Dans les plaines sibériennes, l’habituel froid austère a laissé sa place, depuis quelques semaines, aux incendies. Chaque été, la taïga est attaquée par les flammes, mais les chercheurs russes déplorent un accroissement du phénomène ces trois dernières années, en raison de la hausse des températures — parfois trois fois plus rapides ici que sur le reste du globe. Mais au-delà des dégâts provoqués par les incendies eux-mêmes, les scientifiques se disent inquiets d’une fonte accélérée du permafrost, ce qui soulève quelques questions.

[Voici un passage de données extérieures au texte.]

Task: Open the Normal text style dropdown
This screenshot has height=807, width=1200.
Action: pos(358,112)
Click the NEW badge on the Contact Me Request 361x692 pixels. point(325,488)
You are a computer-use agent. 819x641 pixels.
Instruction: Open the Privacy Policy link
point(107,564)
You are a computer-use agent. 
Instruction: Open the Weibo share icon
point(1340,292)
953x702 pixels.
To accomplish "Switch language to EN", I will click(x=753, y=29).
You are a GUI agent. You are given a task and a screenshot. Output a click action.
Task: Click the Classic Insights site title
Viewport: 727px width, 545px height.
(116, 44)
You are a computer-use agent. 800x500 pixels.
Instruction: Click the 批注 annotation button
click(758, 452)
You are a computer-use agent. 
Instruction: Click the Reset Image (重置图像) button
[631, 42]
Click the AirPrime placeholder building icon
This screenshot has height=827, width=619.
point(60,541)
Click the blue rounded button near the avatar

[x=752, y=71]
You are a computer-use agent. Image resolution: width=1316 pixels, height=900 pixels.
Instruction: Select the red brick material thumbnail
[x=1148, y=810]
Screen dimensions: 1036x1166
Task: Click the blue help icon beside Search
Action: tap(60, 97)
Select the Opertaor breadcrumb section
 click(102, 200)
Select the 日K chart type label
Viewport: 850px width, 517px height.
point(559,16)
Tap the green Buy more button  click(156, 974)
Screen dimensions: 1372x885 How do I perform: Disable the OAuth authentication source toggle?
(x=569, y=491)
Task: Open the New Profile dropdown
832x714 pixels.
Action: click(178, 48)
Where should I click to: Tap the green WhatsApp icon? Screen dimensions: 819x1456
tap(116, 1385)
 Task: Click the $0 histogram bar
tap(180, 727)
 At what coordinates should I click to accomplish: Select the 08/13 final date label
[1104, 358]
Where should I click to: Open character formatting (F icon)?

Source : Brandt Meixell / USGS / Flickr

Qu’est-ce que le permafrost ?

Aussi appelé pergélisol, il désigne les parties du sol qui ne dégèlent jamais. Plus précisément, il est constitué de trois couches dont seule la première, à la surface, connaît quelques variations en été. Le reste est toujours en-dessous du point de congélation. Il est présent notamment en Russie donc, mais aussi au Canada, au Groenland et en Alaska. Les territoires qui se situent dans des latitudes élevées en somme.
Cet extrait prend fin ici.